Darwin Nunez for £ 85m seems an awful lot of money, but what else can Liverpool do? They certainly can’t stand still.
You hear a lot from Liverpool fans about the frustration of trying to compete with Manchester City and all their cash.
It’s a fair complaint, as is the wider point that gets frequently lost in the tribal world of football fandom where every team must be mocked constantly for its embarrassing failure to do… something (No Champions Leagues? You Are Frauds! Only one Premier League! It Is You Who Are The Frauds!) That Liverpool do deserve a fair amount of credit for competing with City at all. Nobody else has bothered over the last five years.
We got a glimpse in 2020/21 of just how dull the Premier League could have been during in this era were it not for Liverpool, when an injury-ravaged Reds side had to sprint for the line just to nab third with a mere 69 points while a City side that did not scale their own usual heights were able to cruise to the title with what is in recent times an uncharacteristically low winning total of 86, ‘chased’ home by Ole Gunnar Solskjaer’s plucky Manchester United.
Normal service was resumed this season, with both the country dominant teams cruising through the 90-point barrier while only two others even managed to nudge past 70.

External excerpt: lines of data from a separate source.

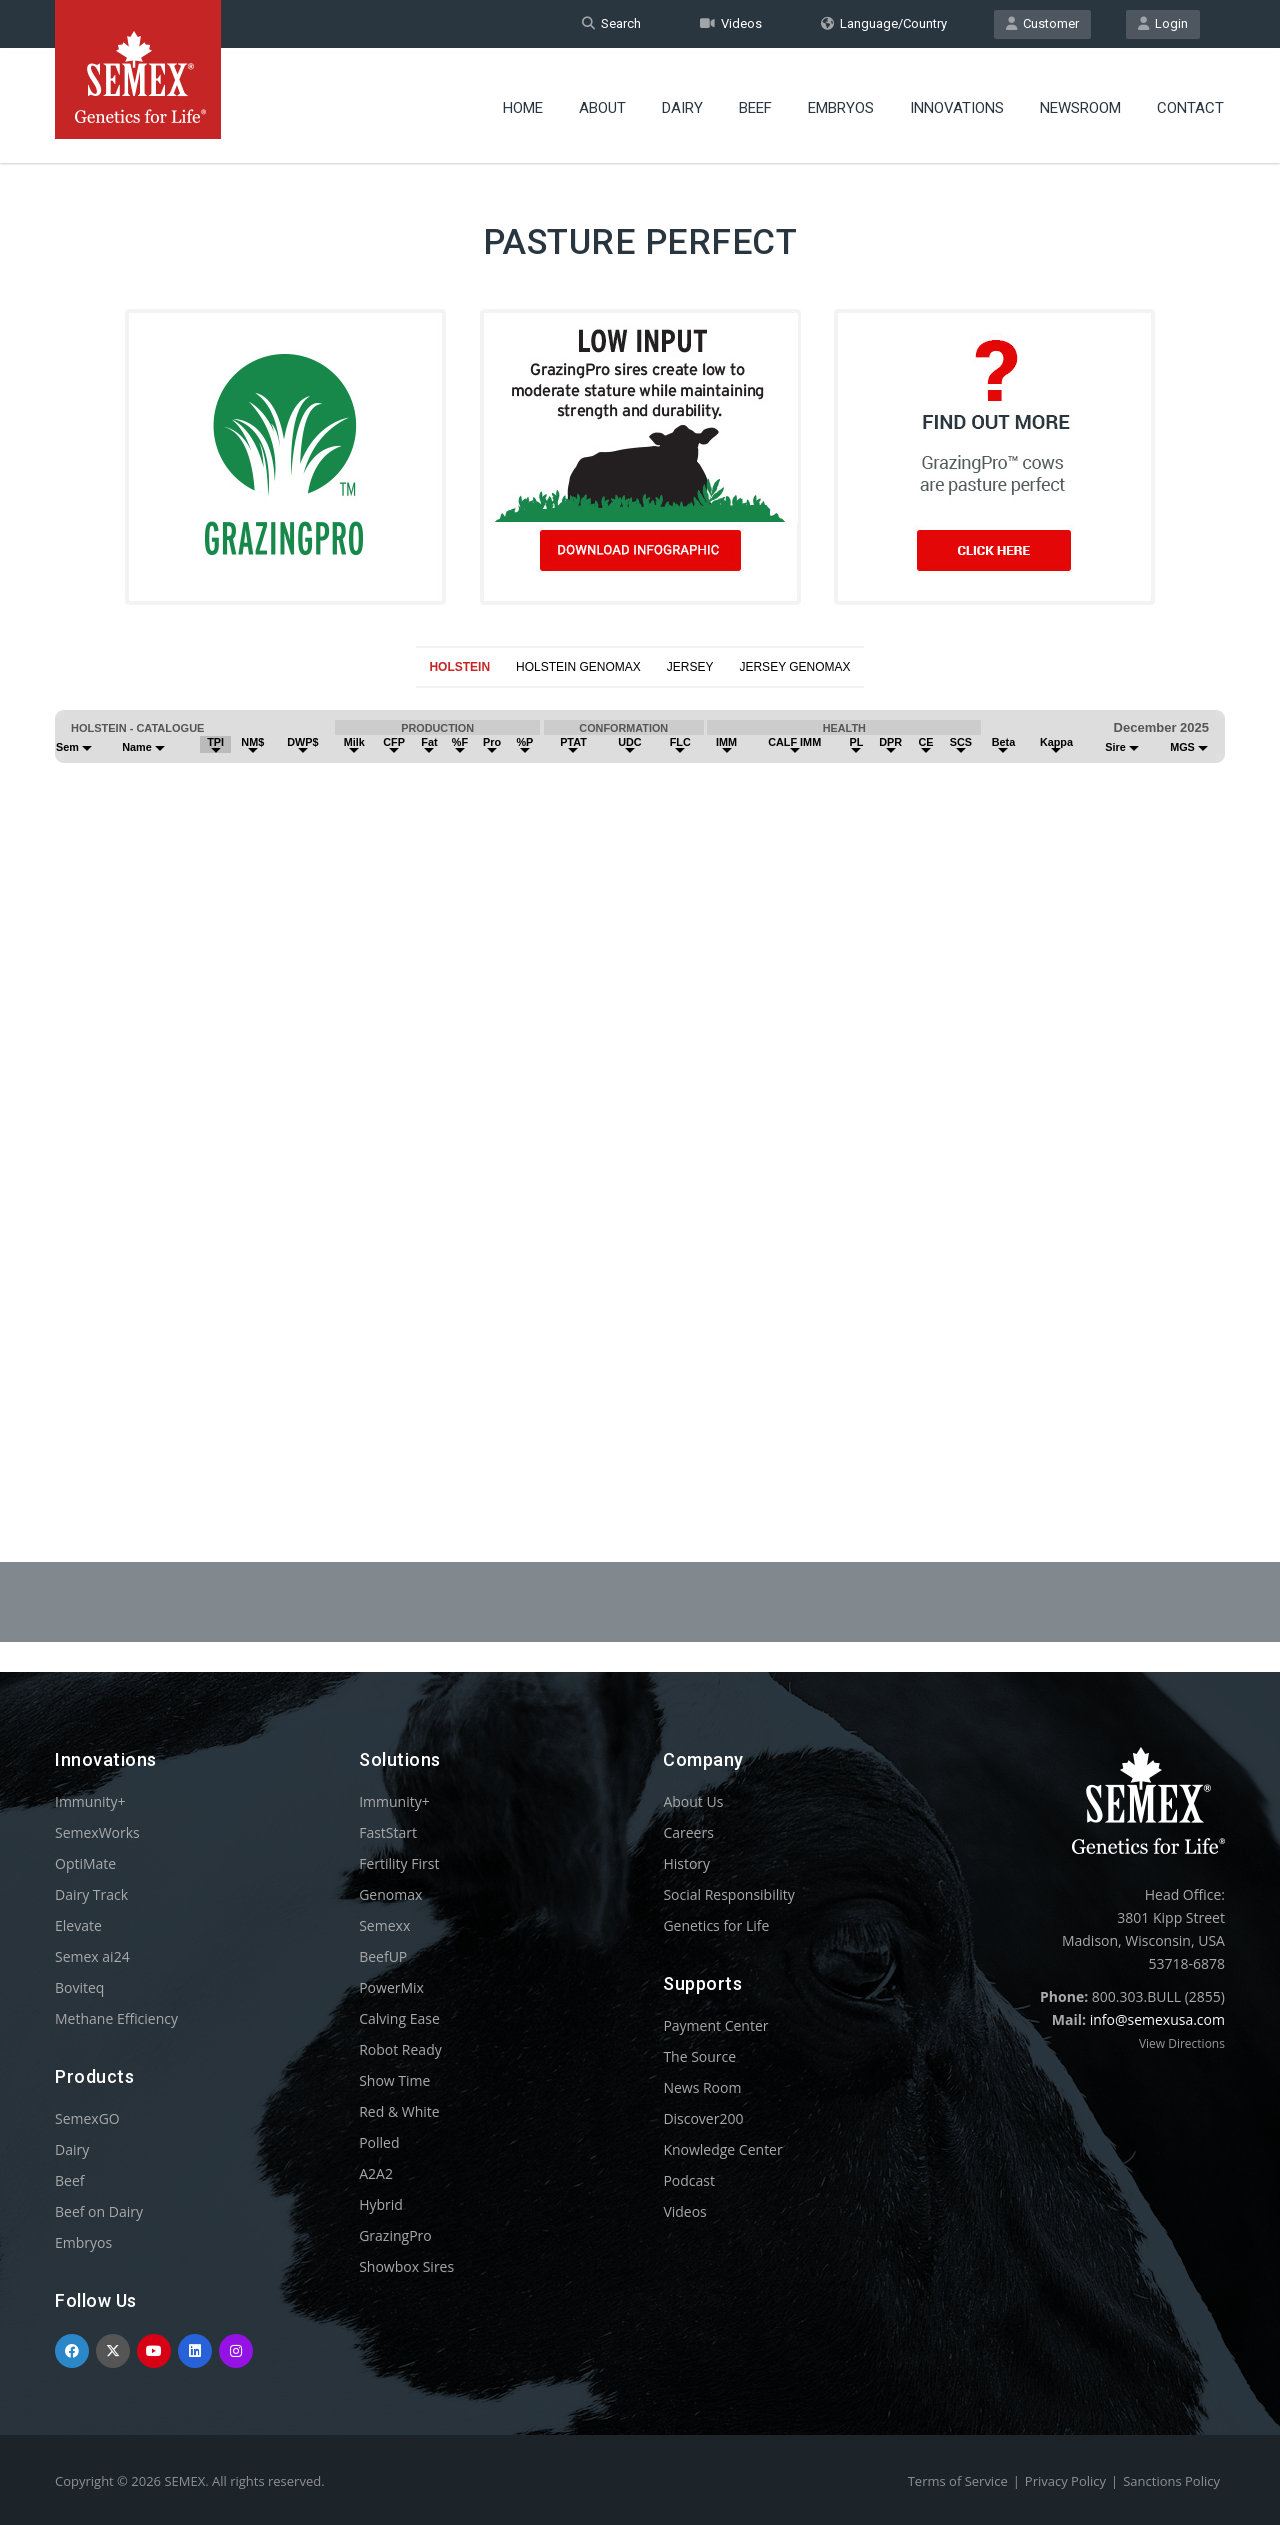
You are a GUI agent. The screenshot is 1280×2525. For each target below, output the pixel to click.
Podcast (689, 2180)
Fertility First (399, 1863)
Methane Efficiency (116, 2018)
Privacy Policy (1065, 2481)
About (602, 105)
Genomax (390, 1894)
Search (611, 23)
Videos (731, 23)
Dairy (682, 105)
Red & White (399, 2111)
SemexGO (87, 2118)
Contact (1190, 105)
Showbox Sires (406, 2266)
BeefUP (383, 1956)
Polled (379, 2142)
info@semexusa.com (1157, 2019)
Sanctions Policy (1171, 2481)
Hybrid (381, 2204)
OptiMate (85, 1863)
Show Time (394, 2080)
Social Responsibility (728, 1894)
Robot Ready (400, 2049)
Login (1163, 23)
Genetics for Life (716, 1925)
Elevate (78, 1925)
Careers (688, 1832)
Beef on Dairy (99, 2211)
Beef (755, 105)
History (686, 1863)
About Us (693, 1801)
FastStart (388, 1832)
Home (523, 105)
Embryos (841, 105)
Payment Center (715, 2025)
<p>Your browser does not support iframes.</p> (640, 1076)
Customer (1042, 23)
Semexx (384, 1925)
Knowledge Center (722, 2149)
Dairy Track (91, 1894)
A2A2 (376, 2173)
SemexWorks (97, 1832)
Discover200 (703, 2118)
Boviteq (79, 1987)
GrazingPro (395, 2235)
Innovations (957, 105)
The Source (699, 2056)
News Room (702, 2087)
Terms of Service (958, 2481)
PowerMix (391, 1987)
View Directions (1182, 2043)
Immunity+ (90, 1801)
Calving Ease (399, 2018)
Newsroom (1080, 105)
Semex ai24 (92, 1956)
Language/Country (884, 23)
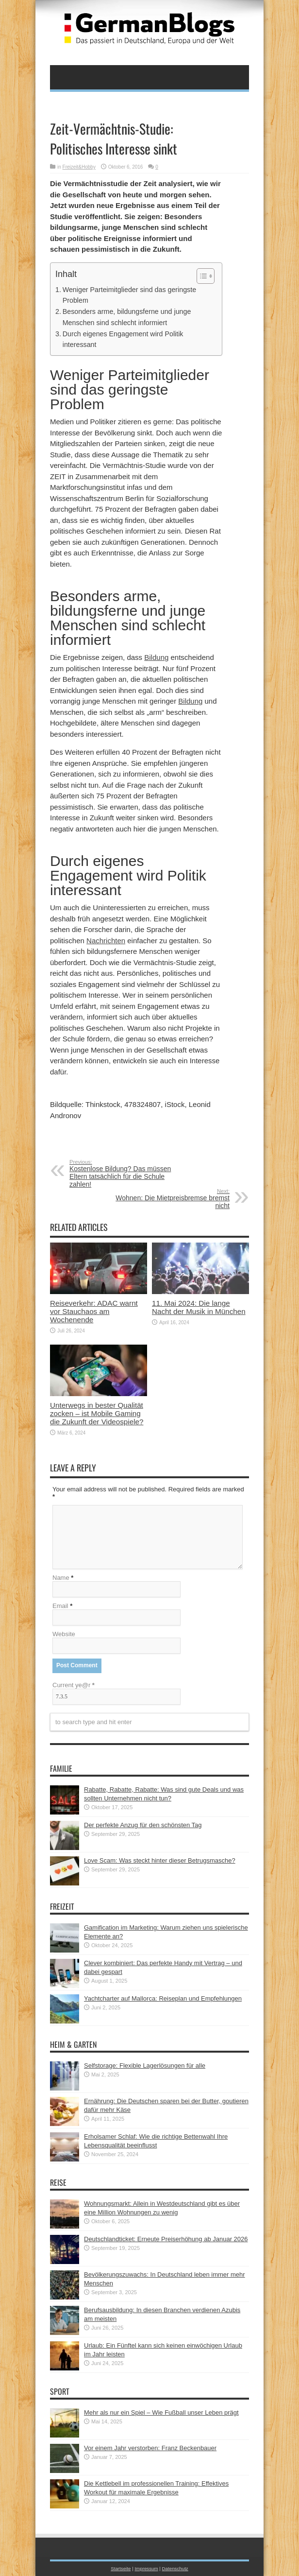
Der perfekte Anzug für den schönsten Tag (143, 1825)
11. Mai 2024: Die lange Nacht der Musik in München (199, 1307)
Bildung (156, 657)
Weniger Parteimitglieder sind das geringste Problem (129, 295)
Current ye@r (73, 1685)
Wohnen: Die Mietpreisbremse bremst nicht (170, 1199)
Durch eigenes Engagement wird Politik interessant (123, 339)
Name (60, 1577)
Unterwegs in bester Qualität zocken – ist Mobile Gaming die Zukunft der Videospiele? (96, 1413)
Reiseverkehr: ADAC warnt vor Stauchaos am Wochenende (94, 1311)
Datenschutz (175, 2568)
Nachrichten (105, 940)
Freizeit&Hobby (79, 167)
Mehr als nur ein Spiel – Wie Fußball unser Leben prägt (161, 2412)
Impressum (146, 2568)
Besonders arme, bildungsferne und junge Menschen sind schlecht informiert (127, 317)
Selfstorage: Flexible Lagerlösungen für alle (144, 2065)
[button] (200, 276)
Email (60, 1605)
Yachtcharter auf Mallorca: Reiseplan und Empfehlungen (163, 1998)
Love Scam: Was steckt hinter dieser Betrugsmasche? (159, 1860)
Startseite (121, 2568)
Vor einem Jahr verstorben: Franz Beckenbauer (150, 2448)
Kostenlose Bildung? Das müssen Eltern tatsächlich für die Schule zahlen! (128, 1173)
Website (63, 1634)
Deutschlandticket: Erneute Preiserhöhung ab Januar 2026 (166, 2239)
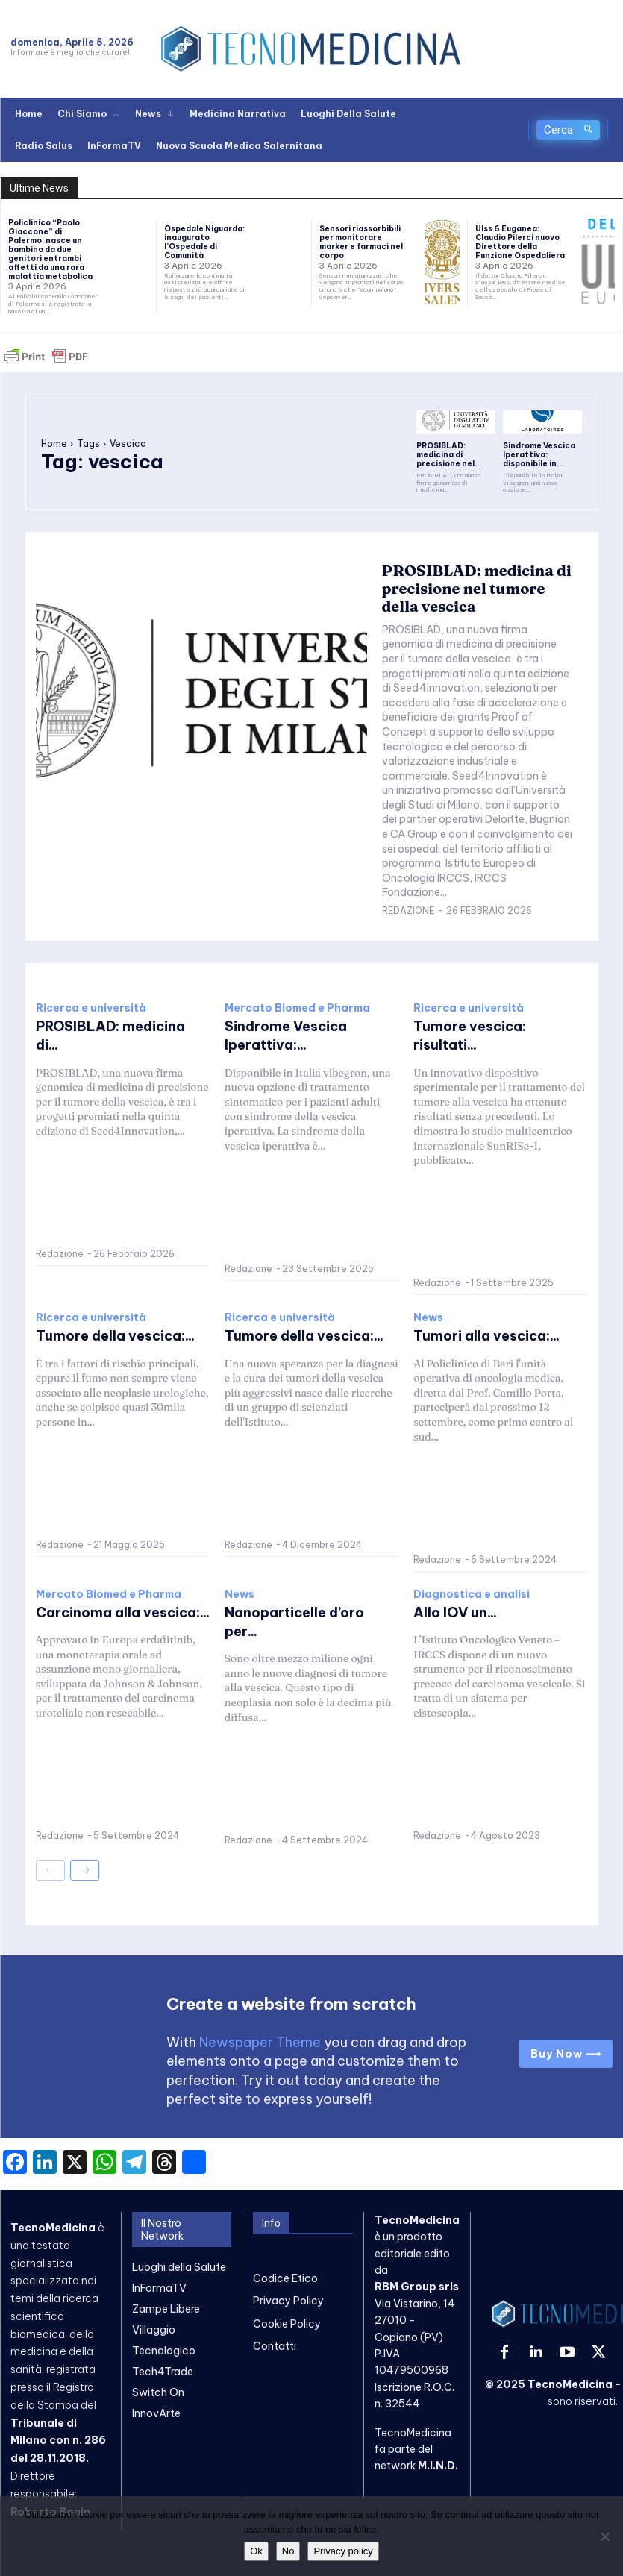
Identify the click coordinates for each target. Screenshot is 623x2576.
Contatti (274, 2346)
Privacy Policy (288, 2300)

And while there are legitimate reasons to think any or all of a fully Conte Spurs or consequence-avoiding Chelsea or incomparably wealthy Newcastle or even, stop laughing, Arsenal and Manchester United will be better next year, it still seems pretty likely that if we ‘ re looking for someone to give Manchester City anything to worry about with regards to the actual title then it is going to have to be Liverpool.
And that also means Liverpool are going to have to push the boat out. Now for all the pauper talk you get from Liverpool supporters, this is where the sympathy does start to run out. They can and do spend big money and also are very good at doing so, which is more of a compliment than it sounds because a lot of clubs are genuinely terrible at spending big money. It really isn’t as easy as it sounds or as easy as Liverpool have made it look.
When Liverpool needed a new goalkeeper, they identified the one they wanted and spent the big money needed to get him. It was a very good decision. When Liverpool needed a new center-back, they identified the one they wanted and spent the big money needed to get him. Again, pretty handy decision.
Now they find themselves in need of restocking what has been a formidable front three. Luis Diaz was smart work, but with City wisely calling time on the whole ‘who needs strikers’ experiment by signing the best young one on the planet – one who will also not be going to the World Cup which could be a very significant factor in yet another weirdly formatted season – Liverpool absolutely cannot afford to stand still. For all our sakes if we’re hoping for any kind of title race next season.
But while City have made a monumental upgrade by replacing a question mark with a superhuman goal machine, Liverpool have had to face the prospect of losing at least one of their own stars.
It isn’t always easily avoided, but reaching a point where all of Mo Salah, Sadio Mane and Roberto Firmino have just a year left on their contracts is undeniably sub-optimal. Mane appears set on leaving for a new challenge in Munich, and Liverpool simply cannot afford to consider entering next season weaker than they ended the last.
And that all means that while £ 85m on Darwin Nunez might seem like a lot of moolah for the paupers of the big two, it is both entirely in keeping with Liverpool’s recent (very successful) transfer strategy and in all likelihood less of a gamble than not spending it.
Liverpool have already done nicely this year out of signing a South American forward from the Portuguese league who they have seen at close quarters in the Champions League, and Nunez was arguably the standout player on either side across the two legs of their quarter-final. Jurgen Klopp was quick to praise the Uruguayan afterwards and it was pretty clear then the cogs were already whirring.
It’s a lot of money, and it will undoubtedly make it harder for Liverpool fans to play the ‘poor us’ card next season. But it might just make it possible for them to give City another run for their vast pots of money. And it’s not just Liverpool fans who should hope to see that.